[Collected data]
◇ ◇ ◇ ◇ ◇

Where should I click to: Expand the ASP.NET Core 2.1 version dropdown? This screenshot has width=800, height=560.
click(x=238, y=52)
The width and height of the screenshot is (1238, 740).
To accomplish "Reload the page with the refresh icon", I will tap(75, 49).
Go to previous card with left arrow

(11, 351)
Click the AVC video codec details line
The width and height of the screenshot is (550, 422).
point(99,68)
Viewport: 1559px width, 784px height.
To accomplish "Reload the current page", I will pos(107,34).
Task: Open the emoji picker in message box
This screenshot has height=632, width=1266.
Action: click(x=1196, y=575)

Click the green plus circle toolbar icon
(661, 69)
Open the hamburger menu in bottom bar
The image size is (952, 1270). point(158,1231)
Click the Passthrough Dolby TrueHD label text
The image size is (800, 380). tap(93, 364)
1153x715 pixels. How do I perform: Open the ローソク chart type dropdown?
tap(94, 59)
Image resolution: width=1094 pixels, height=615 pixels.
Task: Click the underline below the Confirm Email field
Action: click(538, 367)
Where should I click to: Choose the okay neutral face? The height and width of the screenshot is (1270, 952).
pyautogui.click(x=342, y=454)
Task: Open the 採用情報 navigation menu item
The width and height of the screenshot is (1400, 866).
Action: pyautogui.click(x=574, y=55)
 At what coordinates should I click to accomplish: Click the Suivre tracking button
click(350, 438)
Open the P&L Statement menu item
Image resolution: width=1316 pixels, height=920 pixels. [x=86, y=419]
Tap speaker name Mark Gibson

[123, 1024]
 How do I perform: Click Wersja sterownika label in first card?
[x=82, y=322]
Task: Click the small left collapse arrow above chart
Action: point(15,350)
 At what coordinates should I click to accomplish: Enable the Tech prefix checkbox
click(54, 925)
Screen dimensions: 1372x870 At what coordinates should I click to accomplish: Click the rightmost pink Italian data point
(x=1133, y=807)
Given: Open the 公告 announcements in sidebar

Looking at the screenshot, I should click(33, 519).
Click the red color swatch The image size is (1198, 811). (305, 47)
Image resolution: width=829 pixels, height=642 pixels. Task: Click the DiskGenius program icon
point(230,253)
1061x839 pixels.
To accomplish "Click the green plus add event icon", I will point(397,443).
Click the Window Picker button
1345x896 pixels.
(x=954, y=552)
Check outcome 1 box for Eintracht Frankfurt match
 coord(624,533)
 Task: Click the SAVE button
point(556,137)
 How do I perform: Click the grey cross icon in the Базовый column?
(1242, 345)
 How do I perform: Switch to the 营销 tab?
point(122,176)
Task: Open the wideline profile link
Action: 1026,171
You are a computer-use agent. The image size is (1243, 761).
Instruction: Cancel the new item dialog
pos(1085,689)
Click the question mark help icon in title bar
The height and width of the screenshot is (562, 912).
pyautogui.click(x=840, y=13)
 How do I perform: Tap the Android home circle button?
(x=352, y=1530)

◇ ◇ ◇ ◇ ◇

§ Exercise prompt
Set down only the lines from the line with "How do I perform: Switch to the 营销 tab?" through the last line of the data above, keeping both the first and the last.

§ Reply to the task
 How do I perform: Switch to the 营销 tab?
point(122,176)
Task: Open the wideline profile link
Action: 1026,171
You are a computer-use agent. The image size is (1243, 761).
Instruction: Cancel the new item dialog
pos(1085,689)
Click the question mark help icon in title bar
The height and width of the screenshot is (562, 912).
pyautogui.click(x=840, y=13)
 How do I perform: Tap the Android home circle button?
(x=352, y=1530)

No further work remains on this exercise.